CREATE TABLE location_order_count (
location_id int,
calculation_date date,
last_timestamp timeuuid,
count int,
PRIMARY KEY ((location_id, calculation_date) )
)
This table has the same partition key as the table being counted, but this time there is no cluster key, so each insert will overwrite the previous data. Therefore we do have to be careful that if 2 processes are writing to this table, one process does not overwrite newer data that have been written by the second process.
This can be done using Lightweight Transactions (LWT). The workflow should be as follows:
- Read the current count and timestamp from location_order_count.
- Count the number of records created in the location_orders2 table since last timestamp
- Store the new count and timestamp if the the old timestamp is still being stored on the location_order_count table.

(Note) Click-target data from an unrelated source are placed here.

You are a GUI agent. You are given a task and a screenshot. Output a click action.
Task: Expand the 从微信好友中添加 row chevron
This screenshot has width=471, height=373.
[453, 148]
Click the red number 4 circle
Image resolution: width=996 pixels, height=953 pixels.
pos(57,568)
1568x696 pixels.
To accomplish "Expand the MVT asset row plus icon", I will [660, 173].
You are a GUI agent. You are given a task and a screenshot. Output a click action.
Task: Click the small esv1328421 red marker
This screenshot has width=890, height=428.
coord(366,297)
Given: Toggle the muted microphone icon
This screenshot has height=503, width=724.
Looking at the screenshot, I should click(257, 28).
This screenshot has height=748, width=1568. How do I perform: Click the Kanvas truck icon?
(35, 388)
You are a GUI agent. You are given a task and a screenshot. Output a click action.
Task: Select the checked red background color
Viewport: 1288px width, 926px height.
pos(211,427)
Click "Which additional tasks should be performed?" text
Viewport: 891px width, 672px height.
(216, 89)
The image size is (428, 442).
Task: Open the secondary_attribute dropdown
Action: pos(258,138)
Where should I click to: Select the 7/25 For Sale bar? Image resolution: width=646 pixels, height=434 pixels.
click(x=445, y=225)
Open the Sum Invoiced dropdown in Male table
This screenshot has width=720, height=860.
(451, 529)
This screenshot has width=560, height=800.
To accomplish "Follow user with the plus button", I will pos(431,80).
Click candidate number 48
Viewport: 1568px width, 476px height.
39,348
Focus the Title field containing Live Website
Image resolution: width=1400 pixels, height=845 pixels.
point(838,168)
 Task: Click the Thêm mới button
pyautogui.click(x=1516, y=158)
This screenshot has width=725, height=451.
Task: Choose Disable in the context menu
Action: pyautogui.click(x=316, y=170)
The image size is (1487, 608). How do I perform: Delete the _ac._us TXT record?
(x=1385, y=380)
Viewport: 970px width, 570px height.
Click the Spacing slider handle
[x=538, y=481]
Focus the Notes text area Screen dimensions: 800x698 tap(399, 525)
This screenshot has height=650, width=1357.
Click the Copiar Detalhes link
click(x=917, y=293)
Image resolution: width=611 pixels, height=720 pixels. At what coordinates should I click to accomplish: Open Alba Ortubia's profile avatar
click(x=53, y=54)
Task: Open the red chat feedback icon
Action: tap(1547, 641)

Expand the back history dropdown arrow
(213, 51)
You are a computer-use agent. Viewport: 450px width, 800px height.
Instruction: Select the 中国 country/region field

So for an example, we currently have 3 records already counted, and we wish to update the count. Firstly we read the location_order_count table:
select count, last_timestamp from location_order_count where location_id = 1 and calculation_date = '2019-03-29'
count | last_timestamp
-------+--------------------------------------
3 | 8e7e1ea1-5242-11e9-96f8-6f39bc97f361
We then use that timestamp to count the number of new rows that have been added since the last count, in this instance it will find one more:
select count(*) , max( timestamp ) from location_orders2 where location_id = 1 and calculation_date = '2019-03-29' and timestamp > 8e7e1ea1-5242-11e9-96f8-6f39bc97f361;
count | system.max(timestamp)
-------+--------------------------------------
1 | e3c60511-5244-11e9-96f8-6f39bc97f361
So now, we have one more to add to the count read from the location_order_count and a new timestamp, so we update location_order_count with the new data:
Update location_order_count
set
last_timestamp = e3c60511-5244-11e9-96f8-6f39bc97f361,
count = 4
where
location_id = 1 and calculation_date = '2019-03-29'
if last_timestamp = 8e7e1ea1-5242-11e9-96f8-6f39bc97f361;
[applied]
-----------
True
This cql returns true, which indicates the record was updated successfully because the timestamp had not changed. If however another process ran at the same time and had already updated the count to 4 with the new timestamp you would get false returned and the new timestamp:
[applied] | last_timestamp
-----------+--------------------------------------
False | e3c60511-5244-11e9-96f8-6f39bc97f361
At this point the count can be discarded because there is later data in the in the count results.
So now we have a structure in place, that will efficiently perform a count, by just reading each record once. This will reduce the pressure on the nodes, with reduced GC and hence reduced CPU usage.
In a future post I will look at deletion of stale data from these tables.
Nice trick, Paul!
Thanks Valerie, sometimes Cassandra takes a bit of lateral thinking!